IAEA says Iran has breached nuclear deal and expanded enrichment
CGTN
IAEA Director General Yukiya Amano speaks in a past conference. IAEA has accused Tehran of installing more advanced centrifuges and was moving toward enriching uranium with them./ Getty Images.

IAEA Director General Yukiya Amano speaks in a past conference. IAEA has accused Tehran of installing more advanced centrifuges and was moving toward enriching uranium with them./ Getty Images.

Iran has committed a new breach of its nuclear deal with major powers by enriching uranium with advanced centrifuges, and plans to install more of those advanced machines than previously announced, a U.N. nuclear watchdog report showed on Thursday.

"On 25 September 2019, the Agency verified that all of the (centrifuge) cascades already installed in R&D lines 2 and 3 ... were accumulating, or had been prepared to accumulate, enriched uranium," the International Atomic Energy Agency (IAEA) said in the report to member states obtained by Reuters.

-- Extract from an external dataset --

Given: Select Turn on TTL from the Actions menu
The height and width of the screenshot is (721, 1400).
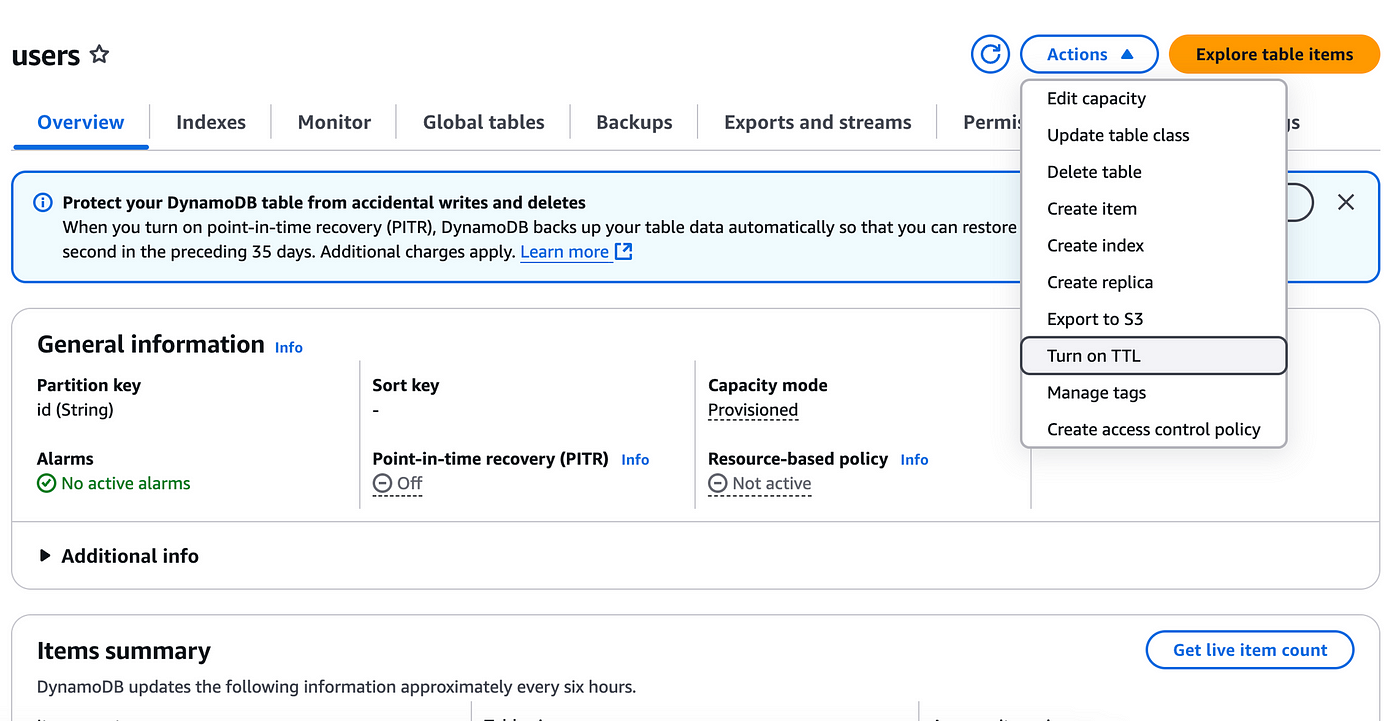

Iran got into the deal – formally known as the Joint Comprehensive Plan of Action (JCPOA) – in 2015 alongside six countries; the U.S., France, U.K., China, Russia and Germany.

The deal was struck after two years of negotiation, aimed at restricting Iran’s ability to develop nuclear weapons in exchange for lifting economic sanctions.

In the latest update, IAEA has accused Tehran of installing more advanced centrifuges and was moving toward enriching uranium with them.

The Iranian government’s move to breach the restrictions of the JCPOA is in response to a May 2018 move by President Donald Trump to withdraw the U.S. from the agreement.

On its part, the Asian country informed the IAEA in a letter dated September 25 that it is reconfiguring its enrichment setup to add clusters of centrifuges including a 164-machine cascade of IR-6s.

World leaders have called upon President Trump and President Rouhani to meet for negotiations to de-escalate the current situation.